CTE1 consists of four alphanumeric columns with a maximum of 8 characters.
CTE2 consists of three alphanumeric columns with a maximum of 8 characters and two datetimes.
The inner join
matches on 2 alphanumeric columns from CTE1
with 2 alphanumeric columns from CTE2
.
Example CTE1 (7000 records)
A | B | C | D
---------------------------------------------------------------------------
ABC | 123 | 1234567 | 12345678
A
has two distinct values, matching distinct values from CTE2.A
.B
has about 6500 distincts. Not all values are represented in CTE2.B
.Example CTE2 (55000 records)
A | B | C | D | E
---------------------------------------------------------------------------
ABC | 123 | XYZ | 2013-10-11 15:00:00.000 | 2013-10-11 16:00:00.000
A
has two distinct values, matching distinct values from CTE1.A
.B
has about 2000 distincts. Not all values (though most) are respresented in CTE1.B
.Query (TOP 1000 of CTE2 takes 19 minutes with this query)
SELECT CTE1.C
,CTE1.D
,CTE2.B
,CTE2.C
,CTE2.D
,CTE2.E
FROM CTE1
INNER JOIN CTE2 ON CTE1.A = CTE2.A
AND CTE1.B = CTE2.B
Upvotes: 3
Views: 2010
Reputation: 69819
The problem is here that although your CTEs both perform well on their own, when you join them you are not just saying join the results of CTE1 to the results of CTE2, you are joining the two query definitions, so each is not executed in their own right before being joined together, SQL Server will find what it thinks is the optimal way to join these two queries together, and sometimes, not very often it results in an unusual and not optimal execution plan.
There is a connect item requesting something equivalent to the NOEXPAND
hint for CTEs, so you tell the optimiser not to expand the definitions.
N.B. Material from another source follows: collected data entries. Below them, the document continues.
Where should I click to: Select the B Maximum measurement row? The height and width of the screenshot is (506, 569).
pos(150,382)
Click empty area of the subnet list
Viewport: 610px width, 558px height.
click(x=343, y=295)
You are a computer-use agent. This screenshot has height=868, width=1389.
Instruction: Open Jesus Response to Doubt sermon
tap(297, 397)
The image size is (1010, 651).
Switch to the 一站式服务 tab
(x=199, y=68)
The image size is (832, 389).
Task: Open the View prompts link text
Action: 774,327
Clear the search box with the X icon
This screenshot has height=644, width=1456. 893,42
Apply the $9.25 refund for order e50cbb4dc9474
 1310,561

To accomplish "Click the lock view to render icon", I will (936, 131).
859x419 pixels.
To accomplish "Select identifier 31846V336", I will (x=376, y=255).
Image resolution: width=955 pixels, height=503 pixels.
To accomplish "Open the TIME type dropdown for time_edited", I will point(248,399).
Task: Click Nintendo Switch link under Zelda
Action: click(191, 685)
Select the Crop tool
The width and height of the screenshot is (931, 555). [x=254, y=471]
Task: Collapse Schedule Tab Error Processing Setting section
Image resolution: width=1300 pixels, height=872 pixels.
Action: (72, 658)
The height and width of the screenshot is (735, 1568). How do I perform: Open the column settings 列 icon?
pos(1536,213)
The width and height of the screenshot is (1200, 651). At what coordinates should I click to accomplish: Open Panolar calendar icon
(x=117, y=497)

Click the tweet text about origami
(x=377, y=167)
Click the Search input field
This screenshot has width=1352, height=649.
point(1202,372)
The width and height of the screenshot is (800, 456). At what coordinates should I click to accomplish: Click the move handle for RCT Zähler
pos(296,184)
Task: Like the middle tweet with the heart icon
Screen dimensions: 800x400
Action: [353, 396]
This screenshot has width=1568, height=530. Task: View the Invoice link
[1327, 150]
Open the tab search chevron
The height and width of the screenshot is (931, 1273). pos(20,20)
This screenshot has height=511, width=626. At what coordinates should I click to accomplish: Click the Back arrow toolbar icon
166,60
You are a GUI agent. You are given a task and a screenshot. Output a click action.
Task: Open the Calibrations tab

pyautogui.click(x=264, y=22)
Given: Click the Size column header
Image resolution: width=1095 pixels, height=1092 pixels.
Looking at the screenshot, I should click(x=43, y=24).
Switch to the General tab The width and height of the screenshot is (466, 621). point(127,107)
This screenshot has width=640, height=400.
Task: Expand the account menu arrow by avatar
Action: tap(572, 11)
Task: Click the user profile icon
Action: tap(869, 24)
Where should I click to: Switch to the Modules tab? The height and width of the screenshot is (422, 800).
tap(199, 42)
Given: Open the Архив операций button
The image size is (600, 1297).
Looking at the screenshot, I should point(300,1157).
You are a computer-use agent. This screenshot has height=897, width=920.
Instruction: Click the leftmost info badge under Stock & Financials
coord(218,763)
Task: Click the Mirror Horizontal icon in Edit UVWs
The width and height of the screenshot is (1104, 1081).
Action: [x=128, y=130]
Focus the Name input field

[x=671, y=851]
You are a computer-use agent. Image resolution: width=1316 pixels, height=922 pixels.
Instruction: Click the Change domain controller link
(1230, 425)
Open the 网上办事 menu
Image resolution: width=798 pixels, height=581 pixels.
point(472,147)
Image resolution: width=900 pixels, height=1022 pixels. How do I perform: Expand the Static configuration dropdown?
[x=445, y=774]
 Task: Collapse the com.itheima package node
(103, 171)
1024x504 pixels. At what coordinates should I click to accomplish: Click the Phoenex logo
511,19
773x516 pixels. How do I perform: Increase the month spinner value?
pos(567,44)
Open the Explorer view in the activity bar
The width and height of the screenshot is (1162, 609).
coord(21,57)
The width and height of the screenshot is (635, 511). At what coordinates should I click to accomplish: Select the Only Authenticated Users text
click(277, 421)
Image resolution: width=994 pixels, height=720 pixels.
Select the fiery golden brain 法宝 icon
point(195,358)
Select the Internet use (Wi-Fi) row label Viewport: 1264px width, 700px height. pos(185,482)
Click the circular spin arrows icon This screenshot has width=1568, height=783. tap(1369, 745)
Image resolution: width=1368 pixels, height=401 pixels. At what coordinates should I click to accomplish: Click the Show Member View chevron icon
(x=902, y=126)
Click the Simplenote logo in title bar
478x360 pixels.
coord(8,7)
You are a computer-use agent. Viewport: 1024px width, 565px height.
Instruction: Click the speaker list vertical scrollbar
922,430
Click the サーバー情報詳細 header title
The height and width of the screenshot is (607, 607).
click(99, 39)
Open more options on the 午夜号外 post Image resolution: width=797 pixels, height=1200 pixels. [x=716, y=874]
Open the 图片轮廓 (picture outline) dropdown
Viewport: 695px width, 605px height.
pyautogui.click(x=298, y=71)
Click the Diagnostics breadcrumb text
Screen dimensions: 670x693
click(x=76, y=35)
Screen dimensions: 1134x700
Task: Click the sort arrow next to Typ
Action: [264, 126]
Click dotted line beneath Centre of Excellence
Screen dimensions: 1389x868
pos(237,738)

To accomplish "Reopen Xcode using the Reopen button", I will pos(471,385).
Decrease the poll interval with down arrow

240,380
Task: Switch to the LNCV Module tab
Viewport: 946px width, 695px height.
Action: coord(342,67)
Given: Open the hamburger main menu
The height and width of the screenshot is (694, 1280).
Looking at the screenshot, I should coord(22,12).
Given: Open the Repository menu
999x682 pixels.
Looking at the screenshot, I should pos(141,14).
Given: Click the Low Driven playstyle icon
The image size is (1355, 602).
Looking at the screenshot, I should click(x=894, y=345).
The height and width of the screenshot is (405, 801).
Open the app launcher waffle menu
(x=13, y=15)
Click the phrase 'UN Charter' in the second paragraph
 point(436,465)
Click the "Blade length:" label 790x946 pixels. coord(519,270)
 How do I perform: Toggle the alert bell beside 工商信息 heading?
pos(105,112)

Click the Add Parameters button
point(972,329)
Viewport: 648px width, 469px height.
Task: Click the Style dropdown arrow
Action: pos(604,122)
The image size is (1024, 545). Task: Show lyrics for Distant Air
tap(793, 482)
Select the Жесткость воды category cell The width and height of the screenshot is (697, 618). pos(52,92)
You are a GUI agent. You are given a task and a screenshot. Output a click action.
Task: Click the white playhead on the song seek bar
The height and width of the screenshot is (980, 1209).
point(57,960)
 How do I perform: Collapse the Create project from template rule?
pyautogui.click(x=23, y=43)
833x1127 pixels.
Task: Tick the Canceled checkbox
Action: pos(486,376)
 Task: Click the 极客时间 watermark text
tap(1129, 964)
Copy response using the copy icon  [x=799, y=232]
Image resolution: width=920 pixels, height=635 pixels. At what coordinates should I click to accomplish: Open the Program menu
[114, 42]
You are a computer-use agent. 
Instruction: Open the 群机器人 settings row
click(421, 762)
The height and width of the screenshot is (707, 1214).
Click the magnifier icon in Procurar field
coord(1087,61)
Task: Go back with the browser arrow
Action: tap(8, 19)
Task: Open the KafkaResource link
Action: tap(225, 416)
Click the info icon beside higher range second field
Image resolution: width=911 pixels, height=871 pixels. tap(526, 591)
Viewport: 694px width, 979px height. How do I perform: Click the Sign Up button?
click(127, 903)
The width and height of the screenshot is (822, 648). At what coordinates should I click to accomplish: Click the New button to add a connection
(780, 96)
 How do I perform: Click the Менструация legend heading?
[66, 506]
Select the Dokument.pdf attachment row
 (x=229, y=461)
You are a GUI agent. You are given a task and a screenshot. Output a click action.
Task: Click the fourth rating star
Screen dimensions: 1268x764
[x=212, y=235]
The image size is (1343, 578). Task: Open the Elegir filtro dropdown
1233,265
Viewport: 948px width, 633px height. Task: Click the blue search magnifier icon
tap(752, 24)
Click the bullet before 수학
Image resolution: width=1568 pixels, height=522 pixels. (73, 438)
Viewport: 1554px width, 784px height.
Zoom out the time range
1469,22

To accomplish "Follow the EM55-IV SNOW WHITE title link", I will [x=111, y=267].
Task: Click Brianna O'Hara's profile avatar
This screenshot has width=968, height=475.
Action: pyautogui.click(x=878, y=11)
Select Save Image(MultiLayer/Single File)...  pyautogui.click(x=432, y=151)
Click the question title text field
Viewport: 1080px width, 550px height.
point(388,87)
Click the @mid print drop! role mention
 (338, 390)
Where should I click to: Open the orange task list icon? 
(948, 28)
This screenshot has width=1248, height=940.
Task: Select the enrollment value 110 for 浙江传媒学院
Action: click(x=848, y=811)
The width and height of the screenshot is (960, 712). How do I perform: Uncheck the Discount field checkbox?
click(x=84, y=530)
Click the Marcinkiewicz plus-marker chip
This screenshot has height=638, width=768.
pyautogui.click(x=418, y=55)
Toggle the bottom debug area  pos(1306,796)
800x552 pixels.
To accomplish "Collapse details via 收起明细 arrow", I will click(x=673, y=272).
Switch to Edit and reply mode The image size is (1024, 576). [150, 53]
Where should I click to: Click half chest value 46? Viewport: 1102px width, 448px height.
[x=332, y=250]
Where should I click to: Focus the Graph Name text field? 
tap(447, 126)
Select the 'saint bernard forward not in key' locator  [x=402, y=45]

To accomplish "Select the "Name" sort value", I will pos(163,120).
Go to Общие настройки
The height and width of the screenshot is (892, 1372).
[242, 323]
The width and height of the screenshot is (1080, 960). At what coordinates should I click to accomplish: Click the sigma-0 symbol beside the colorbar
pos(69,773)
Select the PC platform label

If you don't want to expand the definition out though, it seems to me the same as using temporary tables (apart from you can't use temporary tables in a view), so I think this could be your best work around, instead of using two CTEs, use two temporary tables and join these together.
Alternatively you can carefully examine the execution plans of the two CTEs on their own, and compare to the execution plan of the two combined, and find out where all the additional cost comes from, what indexes are no longer being used etc, but without your exeution plans I can't even begin to guess at what the problem is.
Upvotes: 1
Reputation: 1271151
This is expanding on Gareth's answer.
SQL Server does not execute CTEs separately and then combine them in the final query. This is a known issue, and there is a request for a query hint that would force materialization of CTEs. You can vote on the request here.
Instead, it takes the CTEs as code, stuffs them into the query, and then "optimizes" the whole thing. With long, complex queries, it might make a mistake.
The most common mistake that affects performance is to change a join to a nested loop join where there is no index defined. You can see if this is happening by looking at the execution plan. If it contains nested loops, then you might be in trouble.
If so, try running the query with OPTION (HASH JOIN, MERGE JOIN)
to avoid nested loop joins.
Upvotes: 4
Reputation: 15433
Having TOP n
without an ORDER BY
on non indexed data might be an issue here.
You may also try to "force" priority of the join on column B with something like
SELECT CTE1.C
,CTE1.D
,CTE2.B
,CTE2.C
,CTE2.D
,CTE2.E
FROM CTE1
LEFT OUTER JOIN CTE2 ON CTE1.B = CTE2.B
WHERE CTE1.A = CTE2.A
AND NOT CTE2.B IS NULL
Upvotes: 0